Thursday, April 30, 2009

Report Card: TV’s Winners & Losers

Brian Gianelli at Fancast has published a list of TV's winners and losers for this season.

I certainly can agree with FRIDAY NIGHT LIGHTS being listed as a winner having had a superb season and being renewed for two more.

WINNER - FRIDAY NIGHT LIGHTS: The experiment between NBC and DirecTV worked. The two split the cost of new episodes, which aired in the fall on DirecTV and re-aired in the winter/spring on NBC. FRIDAY NIGHT LIGHTS won an amazing two-year renewal. NY magazine called the news “mind-exploding.” The next two seasons will each have 13 episodes, so we can keep watching Dillon’s best parents, Eric and Tami Taylor, and find out what happens to our favorite Panthers after graduation. Unfortunately the show is losing two hotties, Adrianne Palicki and Minka Kelly. But we’re sure they’ll rebuild.

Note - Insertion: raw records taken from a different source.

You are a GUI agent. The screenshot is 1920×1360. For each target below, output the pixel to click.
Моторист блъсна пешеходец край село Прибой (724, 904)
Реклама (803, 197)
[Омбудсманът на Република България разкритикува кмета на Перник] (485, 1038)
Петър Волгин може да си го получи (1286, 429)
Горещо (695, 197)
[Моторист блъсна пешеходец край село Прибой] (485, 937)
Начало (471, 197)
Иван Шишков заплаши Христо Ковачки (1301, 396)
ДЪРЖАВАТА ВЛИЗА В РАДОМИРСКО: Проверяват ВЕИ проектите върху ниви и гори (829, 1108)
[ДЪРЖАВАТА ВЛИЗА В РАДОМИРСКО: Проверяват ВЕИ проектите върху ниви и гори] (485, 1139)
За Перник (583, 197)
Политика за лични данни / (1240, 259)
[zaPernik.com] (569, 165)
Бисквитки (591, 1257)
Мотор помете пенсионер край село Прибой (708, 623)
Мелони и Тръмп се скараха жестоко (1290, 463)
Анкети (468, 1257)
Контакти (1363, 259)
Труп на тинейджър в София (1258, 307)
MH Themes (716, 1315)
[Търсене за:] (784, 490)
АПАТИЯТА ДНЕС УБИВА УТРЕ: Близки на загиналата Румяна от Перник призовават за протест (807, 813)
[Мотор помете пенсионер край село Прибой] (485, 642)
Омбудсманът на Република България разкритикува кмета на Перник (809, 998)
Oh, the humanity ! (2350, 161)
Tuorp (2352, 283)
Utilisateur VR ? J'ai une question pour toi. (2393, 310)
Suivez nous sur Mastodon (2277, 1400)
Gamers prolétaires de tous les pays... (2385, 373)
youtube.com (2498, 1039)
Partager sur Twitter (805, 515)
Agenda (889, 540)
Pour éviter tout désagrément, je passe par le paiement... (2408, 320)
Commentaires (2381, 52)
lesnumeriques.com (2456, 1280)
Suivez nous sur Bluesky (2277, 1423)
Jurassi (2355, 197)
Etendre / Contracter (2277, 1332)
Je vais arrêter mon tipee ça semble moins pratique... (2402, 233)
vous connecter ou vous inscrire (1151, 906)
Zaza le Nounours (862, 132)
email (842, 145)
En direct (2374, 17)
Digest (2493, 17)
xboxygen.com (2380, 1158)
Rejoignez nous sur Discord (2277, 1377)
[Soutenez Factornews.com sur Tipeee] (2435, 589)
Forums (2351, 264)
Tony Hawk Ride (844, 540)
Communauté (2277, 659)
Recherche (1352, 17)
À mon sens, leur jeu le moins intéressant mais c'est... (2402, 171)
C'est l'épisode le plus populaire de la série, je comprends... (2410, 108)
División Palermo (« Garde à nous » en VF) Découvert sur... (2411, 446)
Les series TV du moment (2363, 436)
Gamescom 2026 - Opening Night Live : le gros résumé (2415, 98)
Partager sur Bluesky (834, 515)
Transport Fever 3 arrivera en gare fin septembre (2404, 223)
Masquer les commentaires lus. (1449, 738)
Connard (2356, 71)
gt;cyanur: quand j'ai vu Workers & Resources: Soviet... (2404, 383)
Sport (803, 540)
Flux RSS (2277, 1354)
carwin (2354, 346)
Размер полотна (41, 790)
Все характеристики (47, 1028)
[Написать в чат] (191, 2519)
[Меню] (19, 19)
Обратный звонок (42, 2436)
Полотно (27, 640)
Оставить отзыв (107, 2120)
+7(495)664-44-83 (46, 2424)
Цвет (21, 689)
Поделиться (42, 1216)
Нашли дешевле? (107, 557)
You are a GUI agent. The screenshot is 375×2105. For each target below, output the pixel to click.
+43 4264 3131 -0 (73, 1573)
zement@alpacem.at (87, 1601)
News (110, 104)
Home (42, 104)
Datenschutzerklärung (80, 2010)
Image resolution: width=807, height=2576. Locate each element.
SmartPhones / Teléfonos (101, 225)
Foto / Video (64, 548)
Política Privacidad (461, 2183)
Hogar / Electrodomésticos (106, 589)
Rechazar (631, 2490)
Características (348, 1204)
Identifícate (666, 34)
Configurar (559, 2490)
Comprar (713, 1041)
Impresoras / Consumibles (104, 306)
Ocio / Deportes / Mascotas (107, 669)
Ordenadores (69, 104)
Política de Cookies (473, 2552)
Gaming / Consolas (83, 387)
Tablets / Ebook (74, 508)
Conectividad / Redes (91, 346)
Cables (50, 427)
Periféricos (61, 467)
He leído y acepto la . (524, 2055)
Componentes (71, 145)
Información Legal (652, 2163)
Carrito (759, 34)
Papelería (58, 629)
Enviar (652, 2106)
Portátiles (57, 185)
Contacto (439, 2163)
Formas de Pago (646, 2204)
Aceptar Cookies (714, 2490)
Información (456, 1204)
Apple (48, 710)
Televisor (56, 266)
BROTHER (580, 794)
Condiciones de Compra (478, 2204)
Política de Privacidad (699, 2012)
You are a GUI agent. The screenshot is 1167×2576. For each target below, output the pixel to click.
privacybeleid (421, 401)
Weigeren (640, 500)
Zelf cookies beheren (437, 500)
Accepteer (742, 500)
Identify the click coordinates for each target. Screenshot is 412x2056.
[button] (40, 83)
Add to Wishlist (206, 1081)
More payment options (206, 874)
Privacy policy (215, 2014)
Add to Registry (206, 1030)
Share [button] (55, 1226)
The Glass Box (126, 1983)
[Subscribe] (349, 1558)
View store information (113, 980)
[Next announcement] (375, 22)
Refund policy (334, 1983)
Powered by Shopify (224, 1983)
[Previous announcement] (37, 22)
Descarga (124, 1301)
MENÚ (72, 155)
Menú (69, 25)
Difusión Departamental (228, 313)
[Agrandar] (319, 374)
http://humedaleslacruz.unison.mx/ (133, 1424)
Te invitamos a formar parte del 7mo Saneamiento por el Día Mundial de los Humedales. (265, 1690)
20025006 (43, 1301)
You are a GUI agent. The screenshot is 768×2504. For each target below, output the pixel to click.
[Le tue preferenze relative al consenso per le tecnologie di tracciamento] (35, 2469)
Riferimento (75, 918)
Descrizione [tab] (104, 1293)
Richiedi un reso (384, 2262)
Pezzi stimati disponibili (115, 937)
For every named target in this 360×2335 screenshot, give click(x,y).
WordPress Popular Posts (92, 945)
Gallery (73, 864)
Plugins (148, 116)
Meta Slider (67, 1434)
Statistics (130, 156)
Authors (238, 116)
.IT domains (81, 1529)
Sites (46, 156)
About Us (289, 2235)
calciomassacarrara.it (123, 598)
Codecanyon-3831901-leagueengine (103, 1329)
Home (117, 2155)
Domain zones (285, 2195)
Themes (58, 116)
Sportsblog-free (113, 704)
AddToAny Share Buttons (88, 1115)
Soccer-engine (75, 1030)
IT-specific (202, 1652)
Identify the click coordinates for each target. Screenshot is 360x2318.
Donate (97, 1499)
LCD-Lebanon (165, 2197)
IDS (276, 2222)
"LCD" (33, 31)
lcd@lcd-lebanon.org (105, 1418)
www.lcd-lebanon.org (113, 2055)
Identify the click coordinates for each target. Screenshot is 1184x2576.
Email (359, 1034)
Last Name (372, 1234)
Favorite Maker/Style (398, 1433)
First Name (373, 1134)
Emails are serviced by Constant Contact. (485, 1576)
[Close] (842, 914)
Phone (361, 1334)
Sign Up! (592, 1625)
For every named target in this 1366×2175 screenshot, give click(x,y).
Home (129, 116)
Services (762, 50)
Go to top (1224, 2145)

But enough with dumping on soaps and/or soap fans today!

LOSER - SOAP FANS: After 72 years (57 of those on television) GUIDING LIGHT will go dark in September, ending the longest-running TV drama in history. Fans have only a few precious months to spend with their favorite Springfield residents. One rumor circulating has Lifetime interested in continuing the show. But one thing’s for sure: Daytime soaps are in trouble. Beset by declining ratings and changing viewing habits, the genre’s future could suffice as its own danger-plagued plot. A mere seven soaps remain on the three major networks. Demographics have changed. “You don’t have stay-at-home moms like you used to,” UCLA television professor Myri Schreibman noted three years ago. Until the CW stepped up, no network wanted to broadcast the Daytime Emmys. One college newspaper captured the situation when it headlined a story ‘The Young and the Ambivalent.”

FNL is a soap too but critics refuse to accept that fact. To me a continuing drama is a "soap" whether it airs in the daytime or at night. I have a special place in my heart for the daytime variety but I treat them all the same on the blog. Continuing stories will never go out of style.

1 comment:

  1. Well, I agree on your broad definition of "soap". But, if we're honest, the (1) daytime variety, (2) 5 days a week, on (3) broadcast networks IS endangered.

    Changing any one or all three of those variables could help our current soaps survive.

    But I think the interesting story -- since we're both sure the serial will flourish -- is where an how they will pop up once the current legacy soaps are allowed to sunset. Will there ever be a "stripped" daily serial again? If so, when and where?